Work instructions:
Taking the line with "Click the blue KHOBRAGADE name link" as the first and the last line of the listing as the final one, please copy exactly those lines and no others, without pictures.

Recorded data:

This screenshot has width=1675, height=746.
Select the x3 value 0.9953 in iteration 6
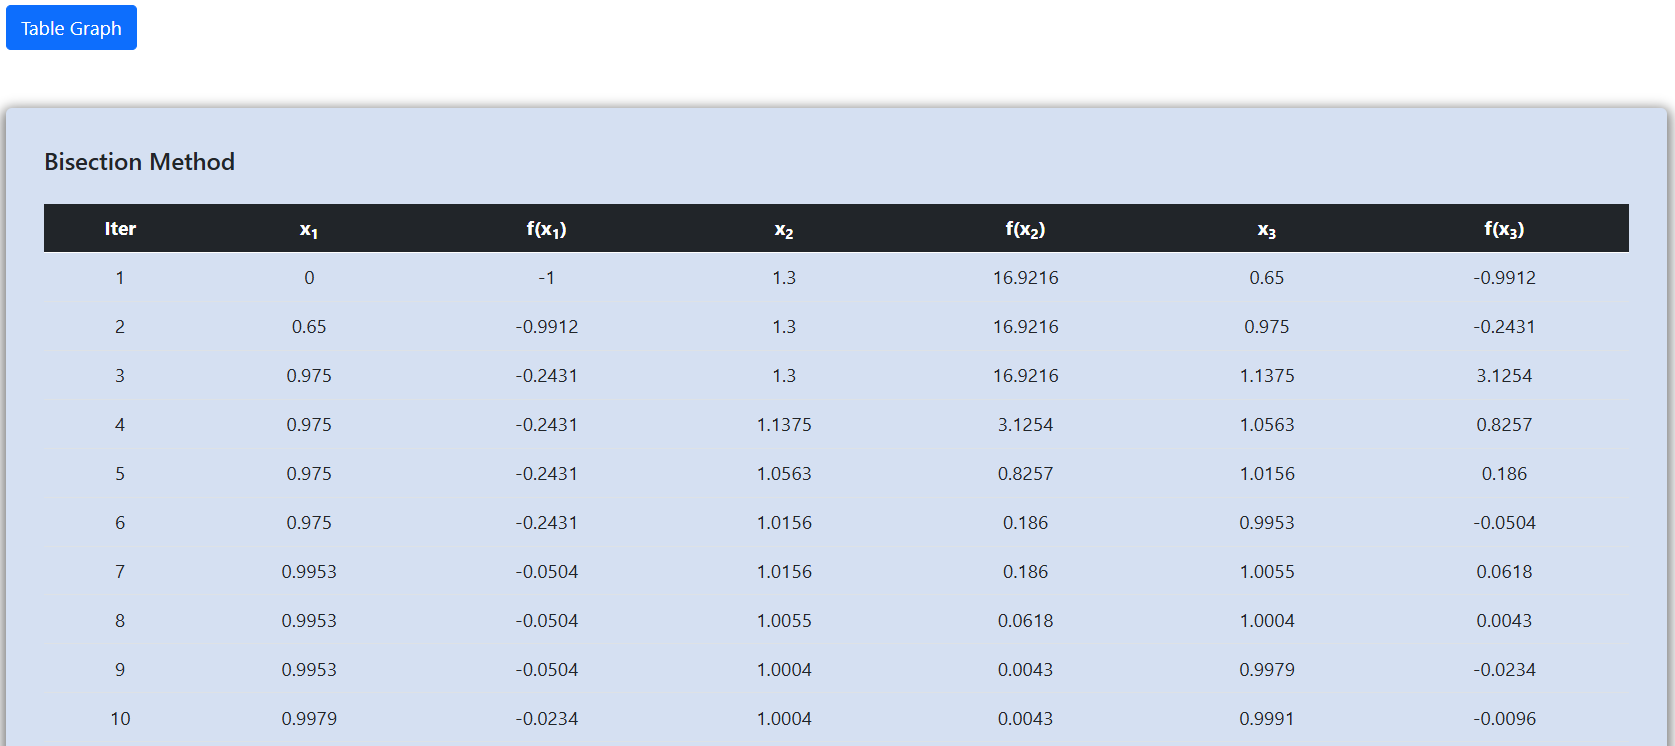click(1266, 523)
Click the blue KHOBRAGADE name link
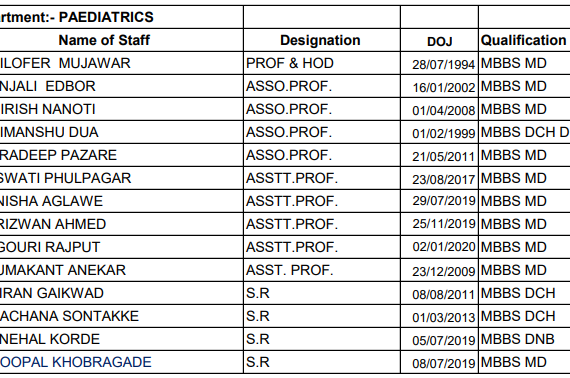The width and height of the screenshot is (570, 378). pos(76,362)
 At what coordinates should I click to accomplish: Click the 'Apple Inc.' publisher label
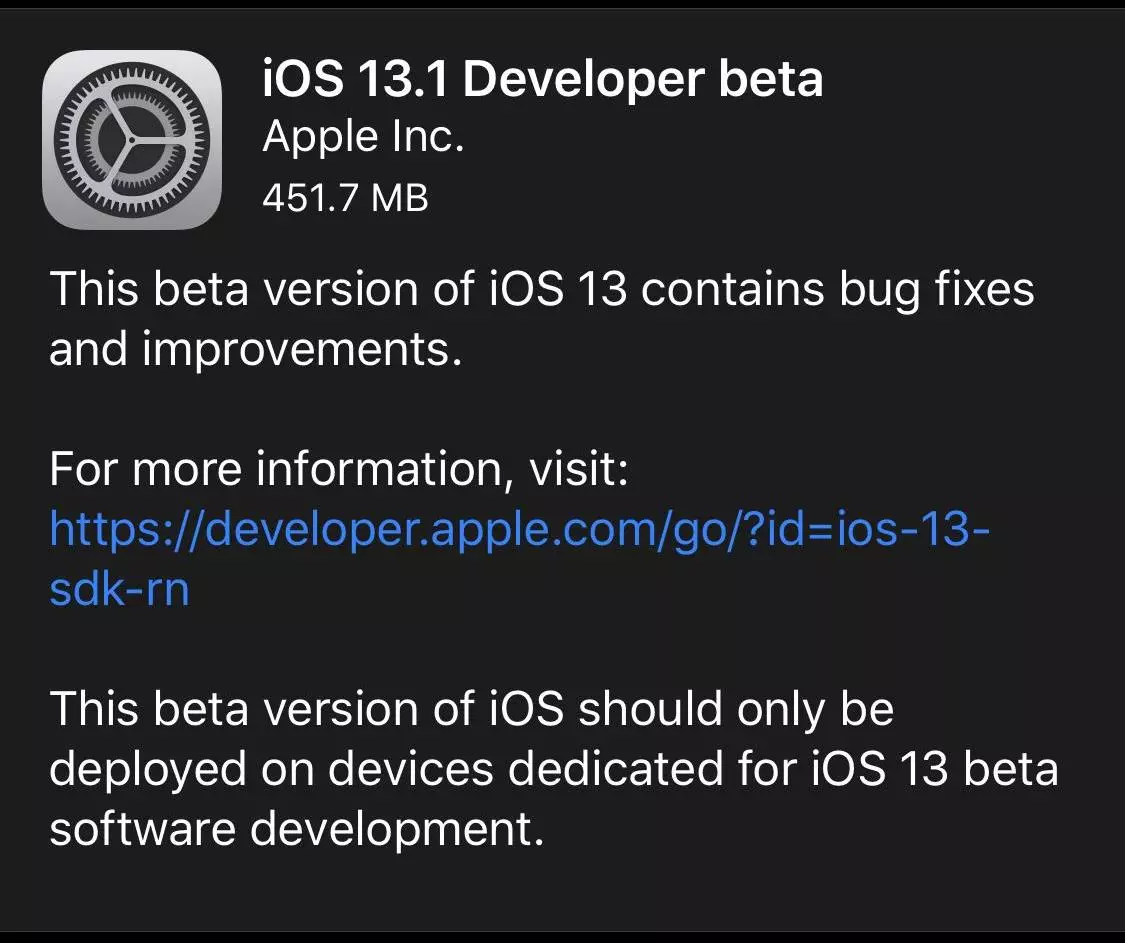click(x=364, y=137)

Solution to the problem:
Click the blue KHOBRAGADE name link
The width and height of the screenshot is (570, 378). pos(76,362)
 At what coordinates should I click to accomplish: Click the 'Apple Inc.' publisher label
click(x=364, y=137)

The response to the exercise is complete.